----- EXTRACTED DATA -----

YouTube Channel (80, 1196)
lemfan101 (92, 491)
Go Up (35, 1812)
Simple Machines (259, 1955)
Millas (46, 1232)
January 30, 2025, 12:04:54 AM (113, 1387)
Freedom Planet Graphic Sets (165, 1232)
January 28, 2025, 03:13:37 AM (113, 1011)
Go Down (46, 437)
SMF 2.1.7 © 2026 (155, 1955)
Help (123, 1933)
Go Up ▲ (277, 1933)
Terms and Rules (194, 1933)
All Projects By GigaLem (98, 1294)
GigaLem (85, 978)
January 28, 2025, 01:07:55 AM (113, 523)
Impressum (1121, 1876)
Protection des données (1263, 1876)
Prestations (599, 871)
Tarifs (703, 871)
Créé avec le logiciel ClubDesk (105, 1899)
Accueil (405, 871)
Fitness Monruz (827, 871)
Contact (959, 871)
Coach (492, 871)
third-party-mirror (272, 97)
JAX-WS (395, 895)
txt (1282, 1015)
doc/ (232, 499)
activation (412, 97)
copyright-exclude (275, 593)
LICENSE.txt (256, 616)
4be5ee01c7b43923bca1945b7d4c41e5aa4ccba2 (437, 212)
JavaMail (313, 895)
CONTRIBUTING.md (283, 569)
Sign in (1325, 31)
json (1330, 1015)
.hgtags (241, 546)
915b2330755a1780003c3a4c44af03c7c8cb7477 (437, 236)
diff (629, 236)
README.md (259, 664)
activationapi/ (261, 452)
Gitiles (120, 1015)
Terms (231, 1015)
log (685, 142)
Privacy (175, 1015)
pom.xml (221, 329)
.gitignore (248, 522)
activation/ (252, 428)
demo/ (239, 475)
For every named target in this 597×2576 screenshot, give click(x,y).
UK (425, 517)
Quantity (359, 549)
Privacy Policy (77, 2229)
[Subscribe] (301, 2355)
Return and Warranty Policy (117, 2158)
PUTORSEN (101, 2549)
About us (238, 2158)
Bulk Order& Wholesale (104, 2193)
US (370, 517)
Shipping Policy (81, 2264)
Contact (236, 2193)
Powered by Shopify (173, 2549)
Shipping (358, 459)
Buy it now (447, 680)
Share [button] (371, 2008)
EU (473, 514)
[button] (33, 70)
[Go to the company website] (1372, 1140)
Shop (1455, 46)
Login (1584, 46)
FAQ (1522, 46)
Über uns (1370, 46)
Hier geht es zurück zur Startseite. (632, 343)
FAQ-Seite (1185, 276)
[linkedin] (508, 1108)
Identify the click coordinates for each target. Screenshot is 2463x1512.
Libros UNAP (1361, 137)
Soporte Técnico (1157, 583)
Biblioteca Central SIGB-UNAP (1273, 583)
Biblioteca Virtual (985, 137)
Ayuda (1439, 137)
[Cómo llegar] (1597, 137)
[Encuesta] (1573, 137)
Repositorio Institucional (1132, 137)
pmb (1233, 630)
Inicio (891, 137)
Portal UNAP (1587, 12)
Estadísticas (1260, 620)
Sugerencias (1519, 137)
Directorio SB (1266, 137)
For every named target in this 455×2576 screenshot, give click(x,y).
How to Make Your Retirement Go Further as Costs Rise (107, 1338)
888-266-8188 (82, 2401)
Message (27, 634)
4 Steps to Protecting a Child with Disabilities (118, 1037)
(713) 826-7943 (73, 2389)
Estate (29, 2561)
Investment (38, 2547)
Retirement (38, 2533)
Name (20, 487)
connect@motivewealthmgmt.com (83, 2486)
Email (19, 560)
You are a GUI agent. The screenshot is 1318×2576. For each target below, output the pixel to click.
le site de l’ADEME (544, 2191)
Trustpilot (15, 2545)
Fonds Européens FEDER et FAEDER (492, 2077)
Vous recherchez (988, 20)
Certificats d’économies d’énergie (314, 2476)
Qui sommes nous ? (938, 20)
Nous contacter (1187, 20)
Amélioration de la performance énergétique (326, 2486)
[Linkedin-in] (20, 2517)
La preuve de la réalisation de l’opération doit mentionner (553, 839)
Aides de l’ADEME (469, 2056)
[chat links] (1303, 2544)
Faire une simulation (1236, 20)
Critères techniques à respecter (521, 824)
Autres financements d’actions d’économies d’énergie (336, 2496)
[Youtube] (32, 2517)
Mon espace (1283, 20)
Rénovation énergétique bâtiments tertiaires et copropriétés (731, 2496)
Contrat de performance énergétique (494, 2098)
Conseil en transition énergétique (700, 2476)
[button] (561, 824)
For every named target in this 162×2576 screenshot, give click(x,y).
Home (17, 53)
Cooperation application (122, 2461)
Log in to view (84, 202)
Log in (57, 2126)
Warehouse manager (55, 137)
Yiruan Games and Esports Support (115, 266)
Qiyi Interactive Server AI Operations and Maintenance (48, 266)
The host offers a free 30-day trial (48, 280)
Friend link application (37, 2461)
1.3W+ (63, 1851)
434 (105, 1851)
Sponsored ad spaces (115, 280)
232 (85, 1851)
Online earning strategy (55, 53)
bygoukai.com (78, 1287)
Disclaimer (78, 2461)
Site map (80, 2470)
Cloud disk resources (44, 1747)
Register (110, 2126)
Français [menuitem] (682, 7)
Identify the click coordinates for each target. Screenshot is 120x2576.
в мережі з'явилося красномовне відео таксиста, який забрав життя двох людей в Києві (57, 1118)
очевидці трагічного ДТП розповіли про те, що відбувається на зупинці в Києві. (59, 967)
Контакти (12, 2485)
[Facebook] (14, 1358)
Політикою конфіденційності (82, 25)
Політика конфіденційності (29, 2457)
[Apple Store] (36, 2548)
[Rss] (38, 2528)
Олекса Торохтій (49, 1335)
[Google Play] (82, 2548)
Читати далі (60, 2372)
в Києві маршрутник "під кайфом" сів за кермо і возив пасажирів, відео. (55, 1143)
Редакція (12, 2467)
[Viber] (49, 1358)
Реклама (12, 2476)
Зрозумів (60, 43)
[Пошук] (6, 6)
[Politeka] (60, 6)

-----

* ACTION ITEM *
Every record shown above must be echoed exactly.

* SOLUTION *
YouTube Channel (80, 1196)
lemfan101 (92, 491)
Go Up (35, 1812)
Simple Machines (259, 1955)
Millas (46, 1232)
January 30, 2025, 12:04:54 AM (113, 1387)
Freedom Planet Graphic Sets (165, 1232)
January 28, 2025, 03:13:37 AM (113, 1011)
Go Down (46, 437)
SMF 2.1.7 © 2026 (155, 1955)
Help (123, 1933)
Go Up ▲ (277, 1933)
Terms and Rules (194, 1933)
All Projects By GigaLem (98, 1294)
GigaLem (85, 978)
January 28, 2025, 01:07:55 AM (113, 523)
Impressum (1121, 1876)
Protection des données (1263, 1876)
Prestations (599, 871)
Tarifs (703, 871)
Créé avec le logiciel ClubDesk (105, 1899)
Accueil (405, 871)
Fitness Monruz (827, 871)
Contact (959, 871)
Coach (492, 871)
third-party-mirror (272, 97)
JAX-WS (395, 895)
txt (1282, 1015)
doc/ (232, 499)
activation (412, 97)
copyright-exclude (275, 593)
LICENSE.txt (256, 616)
4be5ee01c7b43923bca1945b7d4c41e5aa4ccba2 (437, 212)
JavaMail (313, 895)
CONTRIBUTING.md (283, 569)
Sign in (1325, 31)
json (1330, 1015)
.hgtags (241, 546)
915b2330755a1780003c3a4c44af03c7c8cb7477 (437, 236)
diff (629, 236)
README.md (259, 664)
activationapi/ (261, 452)
Gitiles (120, 1015)
Terms (231, 1015)
log (685, 142)
Privacy (175, 1015)
pom.xml (221, 329)
.gitignore (248, 522)
activation/ (252, 428)
demo/ (239, 475)
For every named target in this 597×2576 screenshot, give click(x,y).
UK (425, 517)
Quantity (359, 549)
Privacy Policy (77, 2229)
[Subscribe] (301, 2355)
Return and Warranty Policy (117, 2158)
PUTORSEN (101, 2549)
About us (238, 2158)
Bulk Order& Wholesale (104, 2193)
US (370, 517)
Shipping Policy (81, 2264)
Contact (236, 2193)
Powered by Shopify (173, 2549)
Shipping (358, 459)
Buy it now (447, 680)
Share [button] (371, 2008)
EU (473, 514)
[button] (33, 70)
[Go to the company website] (1372, 1140)
Shop (1455, 46)
Login (1584, 46)
FAQ (1522, 46)
Über uns (1370, 46)
Hier geht es zurück zur Startseite. (632, 343)
FAQ-Seite (1185, 276)
[linkedin] (508, 1108)
Identify the click coordinates for each target. Screenshot is 2463x1512.
Libros UNAP (1361, 137)
Soporte Técnico (1157, 583)
Biblioteca Central SIGB-UNAP (1273, 583)
Biblioteca Virtual (985, 137)
Ayuda (1439, 137)
[Cómo llegar] (1597, 137)
[Encuesta] (1573, 137)
Repositorio Institucional (1132, 137)
pmb (1233, 630)
Inicio (891, 137)
Portal UNAP (1587, 12)
Estadísticas (1260, 620)
Sugerencias (1519, 137)
Directorio SB (1266, 137)
For every named target in this 455×2576 screenshot, give click(x,y).
How to Make Your Retirement Go Further as Costs Rise (107, 1338)
888-266-8188 (82, 2401)
Message (27, 634)
4 Steps to Protecting a Child with Disabilities (118, 1037)
(713) 826-7943 (73, 2389)
Estate (29, 2561)
Investment (38, 2547)
Retirement (38, 2533)
Name (20, 487)
connect@motivewealthmgmt.com (83, 2486)
Email (19, 560)
You are a GUI agent. The screenshot is 1318×2576. For each target below, output the pixel to click.
le site de l’ADEME (544, 2191)
Trustpilot (15, 2545)
Fonds Européens FEDER et FAEDER (492, 2077)
Vous recherchez (988, 20)
Certificats d’économies d’énergie (314, 2476)
Qui sommes nous ? (938, 20)
Nous contacter (1187, 20)
Amélioration de la performance énergétique (326, 2486)
[Linkedin-in] (20, 2517)
La preuve de la réalisation de l’opération doit mentionner (553, 839)
Aides de l’ADEME (469, 2056)
[chat links] (1303, 2544)
Faire une simulation (1236, 20)
Critères techniques à respecter (521, 824)
Autres financements d’actions d’économies d’énergie (336, 2496)
[Youtube] (32, 2517)
Mon espace (1283, 20)
Rénovation énergétique bâtiments tertiaires et copropriétés (731, 2496)
Contrat de performance énergétique (494, 2098)
Conseil en transition énergétique (700, 2476)
[button] (561, 824)
For every named target in this 162×2576 screenshot, give click(x,y).
Home (17, 53)
Cooperation application (122, 2461)
Log in to view (84, 202)
Log in (57, 2126)
Warehouse manager (55, 137)
Yiruan Games and Esports Support (115, 266)
Qiyi Interactive Server AI Operations and Maintenance (48, 266)
The host offers a free 30-day trial (48, 280)
Friend link application (37, 2461)
1.3W+ (63, 1851)
434 (105, 1851)
Sponsored ad spaces (115, 280)
232 (85, 1851)
Online earning strategy (55, 53)
bygoukai.com (78, 1287)
Disclaimer (78, 2461)
Site map (80, 2470)
Cloud disk resources (44, 1747)
Register (110, 2126)
Français [menuitem] (682, 7)
Identify the click coordinates for each target. Screenshot is 120x2576.
в мережі з'явилося красномовне відео таксиста, який забрав життя двох людей в Києві (57, 1118)
очевидці трагічного ДТП розповіли про те, що відбувається на зупинці в Києві. (59, 967)
Контакти (12, 2485)
[Facebook] (14, 1358)
Політикою конфіденційності (82, 25)
Політика конфіденційності (29, 2457)
[Apple Store] (36, 2548)
[Rss] (38, 2528)
Олекса Торохтій (49, 1335)
[Google Play] (82, 2548)
Читати далі (60, 2372)
в Києві маршрутник "під кайфом" сів за кермо і возив пасажирів, відео. (55, 1143)
Редакція (12, 2467)
[Viber] (49, 1358)
Реклама (12, 2476)
Зрозумів (60, 43)
[Пошук] (6, 6)
[Politeka] (60, 6)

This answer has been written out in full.